REQUIRED WORK:
Copy the records below in full, changing no character.

Saved data entries:
━━━━━━━━━━━━━━━━
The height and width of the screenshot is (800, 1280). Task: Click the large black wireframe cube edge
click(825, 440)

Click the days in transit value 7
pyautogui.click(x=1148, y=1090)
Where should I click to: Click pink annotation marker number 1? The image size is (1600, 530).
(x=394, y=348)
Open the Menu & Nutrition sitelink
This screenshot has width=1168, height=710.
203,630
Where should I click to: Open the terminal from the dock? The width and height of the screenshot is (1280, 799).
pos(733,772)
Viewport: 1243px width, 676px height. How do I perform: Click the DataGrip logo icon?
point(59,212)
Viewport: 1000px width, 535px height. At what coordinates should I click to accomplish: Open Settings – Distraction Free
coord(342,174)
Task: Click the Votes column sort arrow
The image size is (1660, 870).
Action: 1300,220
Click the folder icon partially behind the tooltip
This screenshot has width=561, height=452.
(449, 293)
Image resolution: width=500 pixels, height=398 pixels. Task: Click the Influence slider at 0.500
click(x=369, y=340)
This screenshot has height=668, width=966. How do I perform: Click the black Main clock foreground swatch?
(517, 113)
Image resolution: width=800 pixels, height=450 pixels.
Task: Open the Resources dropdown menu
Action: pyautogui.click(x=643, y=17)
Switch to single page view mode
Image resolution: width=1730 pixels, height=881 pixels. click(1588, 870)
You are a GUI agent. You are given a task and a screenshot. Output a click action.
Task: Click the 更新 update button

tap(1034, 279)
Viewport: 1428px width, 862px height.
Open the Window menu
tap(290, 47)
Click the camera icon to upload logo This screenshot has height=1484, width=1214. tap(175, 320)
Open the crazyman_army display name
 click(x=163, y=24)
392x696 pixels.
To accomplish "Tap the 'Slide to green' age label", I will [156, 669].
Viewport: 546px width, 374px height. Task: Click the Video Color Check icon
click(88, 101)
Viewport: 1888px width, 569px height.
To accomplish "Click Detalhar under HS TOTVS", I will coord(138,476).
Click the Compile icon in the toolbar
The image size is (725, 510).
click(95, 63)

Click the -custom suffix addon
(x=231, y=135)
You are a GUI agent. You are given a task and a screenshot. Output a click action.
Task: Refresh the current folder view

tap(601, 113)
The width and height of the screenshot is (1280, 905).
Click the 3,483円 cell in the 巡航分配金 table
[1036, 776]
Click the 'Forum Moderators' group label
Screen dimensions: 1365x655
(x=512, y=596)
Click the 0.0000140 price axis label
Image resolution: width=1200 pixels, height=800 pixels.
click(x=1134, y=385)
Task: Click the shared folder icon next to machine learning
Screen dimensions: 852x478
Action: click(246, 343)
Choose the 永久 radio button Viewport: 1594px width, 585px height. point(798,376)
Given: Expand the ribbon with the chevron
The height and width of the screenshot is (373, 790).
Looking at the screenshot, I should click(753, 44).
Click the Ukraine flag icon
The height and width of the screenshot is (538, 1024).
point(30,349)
━━━━━━━━━━━━━━━━
RESPONSE BELOW:
The height and width of the screenshot is (800, 1280). Task: Click the large black wireframe cube edge
click(825, 440)

Click the days in transit value 7
pyautogui.click(x=1148, y=1090)
Where should I click to: Click pink annotation marker number 1? The image size is (1600, 530).
(x=394, y=348)
Open the Menu & Nutrition sitelink
This screenshot has width=1168, height=710.
203,630
Where should I click to: Open the terminal from the dock? The width and height of the screenshot is (1280, 799).
pos(733,772)
Viewport: 1243px width, 676px height. How do I perform: Click the DataGrip logo icon?
point(59,212)
Viewport: 1000px width, 535px height. At what coordinates should I click to accomplish: Open Settings – Distraction Free
coord(342,174)
Task: Click the Votes column sort arrow
The image size is (1660, 870).
Action: 1300,220
Click the folder icon partially behind the tooltip
This screenshot has width=561, height=452.
(449, 293)
Image resolution: width=500 pixels, height=398 pixels. Task: Click the Influence slider at 0.500
click(x=369, y=340)
This screenshot has height=668, width=966. How do I perform: Click the black Main clock foreground swatch?
(517, 113)
Image resolution: width=800 pixels, height=450 pixels.
Task: Open the Resources dropdown menu
Action: pyautogui.click(x=643, y=17)
Switch to single page view mode
Image resolution: width=1730 pixels, height=881 pixels. click(1588, 870)
You are a GUI agent. You are given a task and a screenshot. Output a click action.
Task: Click the 更新 update button

tap(1034, 279)
Viewport: 1428px width, 862px height.
Open the Window menu
tap(290, 47)
Click the camera icon to upload logo This screenshot has height=1484, width=1214. tap(175, 320)
Open the crazyman_army display name
 click(x=163, y=24)
392x696 pixels.
To accomplish "Tap the 'Slide to green' age label", I will [156, 669].
Viewport: 546px width, 374px height. Task: Click the Video Color Check icon
click(88, 101)
Viewport: 1888px width, 569px height.
To accomplish "Click Detalhar under HS TOTVS", I will coord(138,476).
Click the Compile icon in the toolbar
The image size is (725, 510).
click(95, 63)

Click the -custom suffix addon
(x=231, y=135)
You are a GUI agent. You are given a task and a screenshot. Output a click action.
Task: Refresh the current folder view

tap(601, 113)
The width and height of the screenshot is (1280, 905).
Click the 3,483円 cell in the 巡航分配金 table
[1036, 776]
Click the 'Forum Moderators' group label
Screen dimensions: 1365x655
(x=512, y=596)
Click the 0.0000140 price axis label
Image resolution: width=1200 pixels, height=800 pixels.
click(x=1134, y=385)
Task: Click the shared folder icon next to machine learning
Screen dimensions: 852x478
Action: click(246, 343)
Choose the 永久 radio button Viewport: 1594px width, 585px height. point(798,376)
Given: Expand the ribbon with the chevron
The height and width of the screenshot is (373, 790).
Looking at the screenshot, I should click(753, 44).
Click the Ukraine flag icon
The height and width of the screenshot is (538, 1024).
point(30,349)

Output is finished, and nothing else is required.